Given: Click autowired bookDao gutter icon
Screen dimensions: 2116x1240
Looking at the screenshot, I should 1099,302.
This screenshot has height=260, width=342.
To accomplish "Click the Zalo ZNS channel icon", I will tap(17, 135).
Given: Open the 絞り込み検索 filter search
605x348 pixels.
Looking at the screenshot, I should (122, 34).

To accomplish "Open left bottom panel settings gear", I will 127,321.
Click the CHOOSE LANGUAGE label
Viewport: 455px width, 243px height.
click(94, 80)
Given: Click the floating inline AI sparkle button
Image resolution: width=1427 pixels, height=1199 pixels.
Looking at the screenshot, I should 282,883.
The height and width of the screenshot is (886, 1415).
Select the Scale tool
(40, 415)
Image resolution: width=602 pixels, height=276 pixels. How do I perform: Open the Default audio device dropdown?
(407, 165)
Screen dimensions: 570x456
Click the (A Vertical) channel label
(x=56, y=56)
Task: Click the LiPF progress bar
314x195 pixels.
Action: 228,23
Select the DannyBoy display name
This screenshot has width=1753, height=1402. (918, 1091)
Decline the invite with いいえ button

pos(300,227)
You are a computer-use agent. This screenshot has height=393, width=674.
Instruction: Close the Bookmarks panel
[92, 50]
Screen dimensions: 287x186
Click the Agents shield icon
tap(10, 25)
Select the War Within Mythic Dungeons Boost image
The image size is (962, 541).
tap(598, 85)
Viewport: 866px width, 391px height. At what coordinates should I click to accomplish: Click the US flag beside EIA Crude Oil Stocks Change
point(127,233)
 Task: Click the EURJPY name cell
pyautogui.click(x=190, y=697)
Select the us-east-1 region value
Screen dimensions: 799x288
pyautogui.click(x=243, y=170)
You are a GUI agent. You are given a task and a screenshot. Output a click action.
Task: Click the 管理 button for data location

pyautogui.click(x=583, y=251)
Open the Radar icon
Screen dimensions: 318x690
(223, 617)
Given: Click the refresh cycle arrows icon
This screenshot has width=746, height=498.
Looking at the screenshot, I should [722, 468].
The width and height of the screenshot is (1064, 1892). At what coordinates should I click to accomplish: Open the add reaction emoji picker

## [Prompt]
Reproduce, character for character, only the lines of the preceding data that start at the line with "Given: Open the 絞り込み検索 filter search" and end at the line with "Screen dimensions: 570x456", both included.

## [Task output]
Given: Open the 絞り込み検索 filter search
605x348 pixels.
Looking at the screenshot, I should (122, 34).

To accomplish "Open left bottom panel settings gear", I will 127,321.
Click the CHOOSE LANGUAGE label
Viewport: 455px width, 243px height.
click(94, 80)
Given: Click the floating inline AI sparkle button
Image resolution: width=1427 pixels, height=1199 pixels.
Looking at the screenshot, I should 282,883.
The height and width of the screenshot is (886, 1415).
Select the Scale tool
(40, 415)
Image resolution: width=602 pixels, height=276 pixels. How do I perform: Open the Default audio device dropdown?
(407, 165)
Screen dimensions: 570x456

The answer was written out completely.